## [WHAT IS ASKED]
[a] Answer each question from the email thread about JBlas, one answer per line:
(i) About how much slower than the Commons Math QR decomposition does the writer find JBlas when solving Ax=B?
(ii) Which wrapped function did the writer benchmark at about 3x faster than Java?
(iii) What does Robin Anil ask Sean to add?
[b] In the email thread about JBlas, why does the writer think JBlas is slower than the Commons Math QR decomposition at solving Ax=B? Answer in one to three sentences.
[c] Carry on the email thread about JBlas from the point where it stops.

## [EXCERPT]
>> begin

JBlas works nicely, it was easy to drop in a replacement as a solver.
The nice thing is having the JNI code pre-packaged and bundled in the
JAR file. I am getting SIGSEGV a lot but will report that on the list.

I still find this is about 4x slower though, in solving Ax=B, than the
Commons Math QR decomposition. Of course, this is doing an SVD, so
that's probably the difference.

Indeed if I benchmark just the wrapped 'geqrf' function, which does
most of a QR decomposition, it's about 3x faster than Java. I'm still
looking at how exactly this works to properly hook it up, and hoping
that the extra work that completes this approach will still be faster.
I'll post the code if it does.

On Thu, Apr 18, 2013 at 10:19 PM, Robin Anil <robin.a...@gmail.com> wrote:
> Sean, please add a benchmark too in integration so we can track the
> progression.
>
> Robin Anil | Software Engineer | +1 312 869 2602 | Google Inc.
>
>
> On Thu, Apr 18, 2013 at 4:12 PM, Sebastian Schelter <s...@apache.org> wrote:
>>
>> Let us know the results! :)
>>
>> I think in the case of ALS, we can even use Solve.solveSymmetric()
>>
>> Best,
>> Sebastian
>>
>> On 18.04.2013 23:07, Sean Owen wrote:
>> > Good lead -- from
>> >
>> > https://github.com/mikiobraun/jblas/blob/master/src/main/java/org/jblas/Solve.java
>> > it looks like it's an SVD. Definitely took a search to figure out what
>> > 'gelsd' does in LAPACK! I'll see if I can test-drive this too to see
>> > if it bumps performance. That would be great, JNI is a much smaller
>> > requirement than a GPU!

>> end

## [DATA SUPPLIED]
>> begin

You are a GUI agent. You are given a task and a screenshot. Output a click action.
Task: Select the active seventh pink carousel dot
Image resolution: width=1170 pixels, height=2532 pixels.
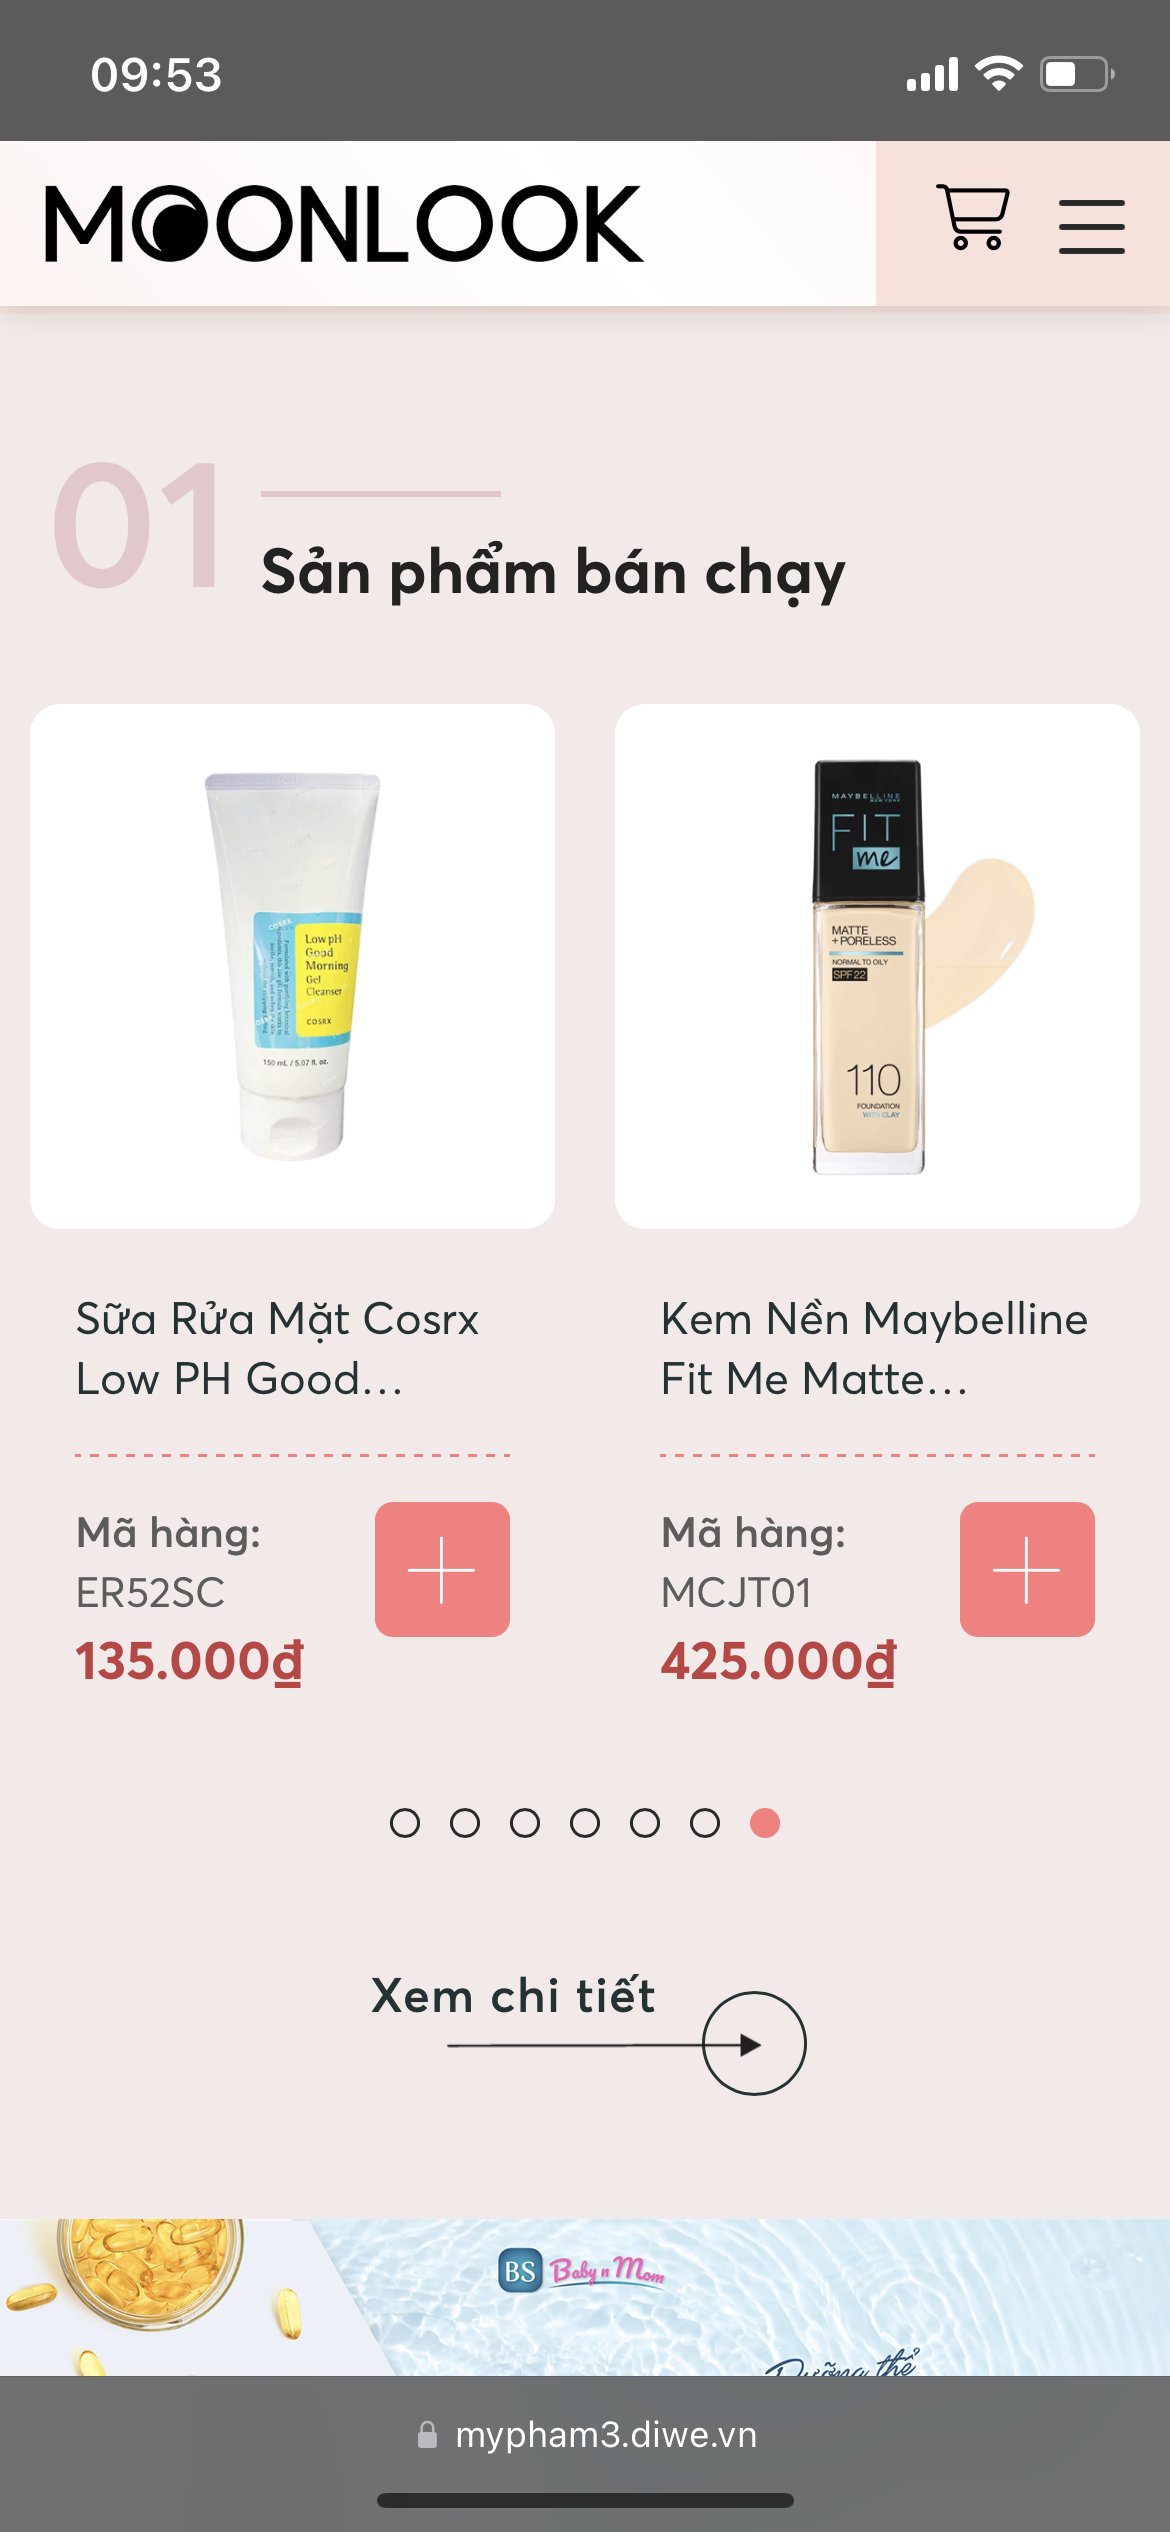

>> end
>> begin

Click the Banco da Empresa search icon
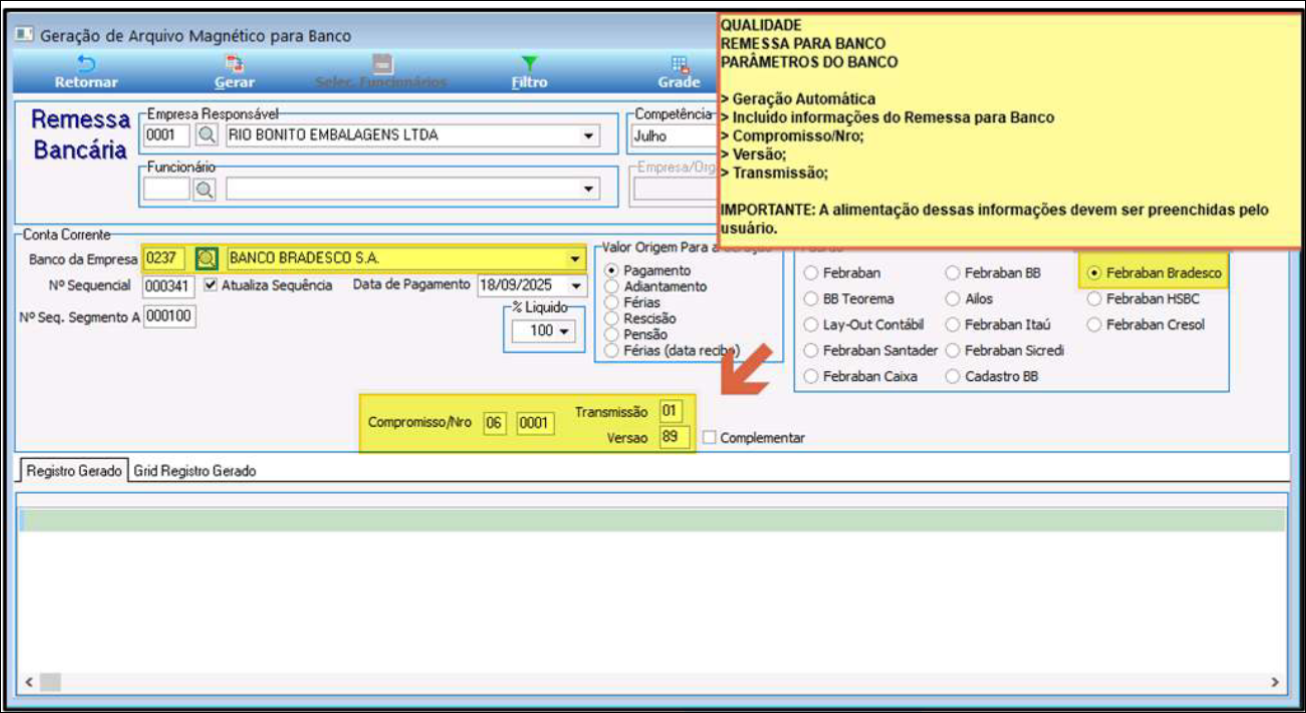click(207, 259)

>> end
>> begin

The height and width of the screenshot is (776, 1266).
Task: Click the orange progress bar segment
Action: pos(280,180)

>> end

## [ANSWERS PROVIDED]
[a]
(i) About 4x slower.
(ii) The 'geqrf' function.
(iii) A benchmark in integration, so the progression can be tracked.

[b] The JBlas solver performs an SVD rather than a QR decomposition, and the writer says this is probably the source of the difference. An earlier message in the thread notes that JBlas's Solve.java appears to use an SVD through LAPACK's 'gelsd'.

[c]
>> >
>> > On Thu, Apr 18, 2013 at 10:01 PM, Sebastian Schelter <s...@apache.org>
>> > wrote:
>> >> Hi Sean,
>> >>
>> >> I simply used the Solve.solve() method, I guess it uses a QR
>> >> decomposition internally. I can provide a copy of the code if you want
>> >> to have a look.
>> >>
>> >> Best,
>> >> Sebastian
>> >>
>> >> On 18.04.2013 22:56, Sean Owen wrote:
>> >>> I'm always interested in optimizing the bit where you solve Ax=B which
>> >>> I so recently went on about. That's a dense-matrix problem. Is there a
>> >>> QR decomposition available?
>> >>>
>> >>> I tried getting this part to run on a GPU, and it worked, but wasn't
>> >>> faster. Still somehow it was slower to push the smalish dense matrix
>> >>> onto the card so many times per second. Same issue is identified here
>> >>> so I'm interested to hear if this is a win by using the direct buffer
>> >>> approach.
>> >>>
>> >>> On Thu, Apr 18, 2013 at 9:51 PM, Dmitriy Lyubimov <dlie...@gmail.com>
>> >>> wrote:
>> >>>> i've looked at jblas some time year or two ago.
>> >>>>
>> >>>> It's a fast bridge to LAPack and LAPack by far is hard to beat. But,
>> >>>> I
>> >>>> think i convinced myself it lacks support for sparse stuff. Which
>> >>>> will work
>> >>>> nice though still for many blockified algorithms such as ALS-WR with
>> >>>> try to
>> >>>> avoid doing blas level 3 operations on sparse data.
>> >>>>
>> >>>>
>> >>>> On Thu, Apr 18, 2013 at 1:45 PM, Robin Anil <robin.a...@gmail.com>
>> >>>> wrote:
>> >>>>
>> >>>>> BTW did this include the changes I made in the trunk recently? I
>> >>>>> would also
>> >>>>> like to profile that code and see if we can squeeze out our Vectors
>> >>>>> and
>> >>>>> Matrices more. Could you point me to how I can run the 1M example.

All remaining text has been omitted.